*TASK DIRECTIONS:* Repeat, exactly and completely, the entries shown underneath.
*** MATERIAL FOR THIS TASK Section Begins ***
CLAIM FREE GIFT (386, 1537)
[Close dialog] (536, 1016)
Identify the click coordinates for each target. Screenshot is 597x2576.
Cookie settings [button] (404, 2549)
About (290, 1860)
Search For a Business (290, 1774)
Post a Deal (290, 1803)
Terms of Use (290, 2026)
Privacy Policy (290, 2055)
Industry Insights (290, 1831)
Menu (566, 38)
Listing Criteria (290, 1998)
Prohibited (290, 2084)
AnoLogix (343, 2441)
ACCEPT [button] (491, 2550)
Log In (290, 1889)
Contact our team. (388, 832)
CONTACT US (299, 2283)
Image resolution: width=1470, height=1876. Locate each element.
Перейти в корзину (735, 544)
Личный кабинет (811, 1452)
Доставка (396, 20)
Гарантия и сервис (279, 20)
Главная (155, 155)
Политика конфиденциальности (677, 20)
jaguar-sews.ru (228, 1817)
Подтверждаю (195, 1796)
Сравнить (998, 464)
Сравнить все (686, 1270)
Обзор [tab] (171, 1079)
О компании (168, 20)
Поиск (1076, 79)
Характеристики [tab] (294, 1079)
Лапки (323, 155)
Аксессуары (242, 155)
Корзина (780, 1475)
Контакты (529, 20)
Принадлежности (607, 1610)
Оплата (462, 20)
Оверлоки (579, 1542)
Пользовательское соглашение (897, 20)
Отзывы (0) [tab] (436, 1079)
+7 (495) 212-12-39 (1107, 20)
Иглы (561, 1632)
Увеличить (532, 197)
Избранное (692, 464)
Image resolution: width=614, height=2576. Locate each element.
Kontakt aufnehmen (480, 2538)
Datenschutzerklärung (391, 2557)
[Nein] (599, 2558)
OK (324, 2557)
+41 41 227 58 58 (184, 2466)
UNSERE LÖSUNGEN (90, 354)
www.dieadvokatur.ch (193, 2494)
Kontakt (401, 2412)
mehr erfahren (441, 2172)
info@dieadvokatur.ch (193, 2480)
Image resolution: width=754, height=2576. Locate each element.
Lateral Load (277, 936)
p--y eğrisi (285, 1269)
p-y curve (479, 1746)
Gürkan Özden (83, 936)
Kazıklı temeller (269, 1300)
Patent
*** MATERIAL FOR THIS TASK Section Ends ***
*RESULT BELOW:*
CLAIM FREE GIFT (386, 1537)
[Close dialog] (536, 1016)
Identify the click coordinates for each target. Screenshot is 597x2576.
Cookie settings [button] (404, 2549)
About (290, 1860)
Search For a Business (290, 1774)
Post a Deal (290, 1803)
Terms of Use (290, 2026)
Privacy Policy (290, 2055)
Industry Insights (290, 1831)
Menu (566, 38)
Listing Criteria (290, 1998)
Prohibited (290, 2084)
AnoLogix (343, 2441)
ACCEPT [button] (491, 2550)
Log In (290, 1889)
Contact our team. (388, 832)
CONTACT US (299, 2283)
Image resolution: width=1470, height=1876. Locate each element.
Перейти в корзину (735, 544)
Личный кабинет (811, 1452)
Доставка (396, 20)
Гарантия и сервис (279, 20)
Главная (155, 155)
Политика конфиденциальности (677, 20)
jaguar-sews.ru (228, 1817)
Подтверждаю (195, 1796)
Сравнить (998, 464)
Сравнить все (686, 1270)
Обзор [tab] (171, 1079)
О компании (168, 20)
Поиск (1076, 79)
Характеристики [tab] (294, 1079)
Лапки (323, 155)
Аксессуары (242, 155)
Корзина (780, 1475)
Контакты (529, 20)
Принадлежности (607, 1610)
Оплата (462, 20)
Оверлоки (579, 1542)
Пользовательское соглашение (897, 20)
Отзывы (0) [tab] (436, 1079)
+7 (495) 212-12-39 (1107, 20)
Иглы (561, 1632)
Увеличить (532, 197)
Избранное (692, 464)
Image resolution: width=614, height=2576. Locate each element.
Kontakt aufnehmen (480, 2538)
Datenschutzerklärung (391, 2557)
[Nein] (599, 2558)
OK (324, 2557)
+41 41 227 58 58 (184, 2466)
UNSERE LÖSUNGEN (90, 354)
www.dieadvokatur.ch (193, 2494)
Kontakt (401, 2412)
mehr erfahren (441, 2172)
info@dieadvokatur.ch (193, 2480)
Image resolution: width=754, height=2576. Locate each element.
Lateral Load (277, 936)
p--y eğrisi (285, 1269)
p-y curve (479, 1746)
Gürkan Özden (83, 936)
Kazıklı temeller (269, 1300)
Patent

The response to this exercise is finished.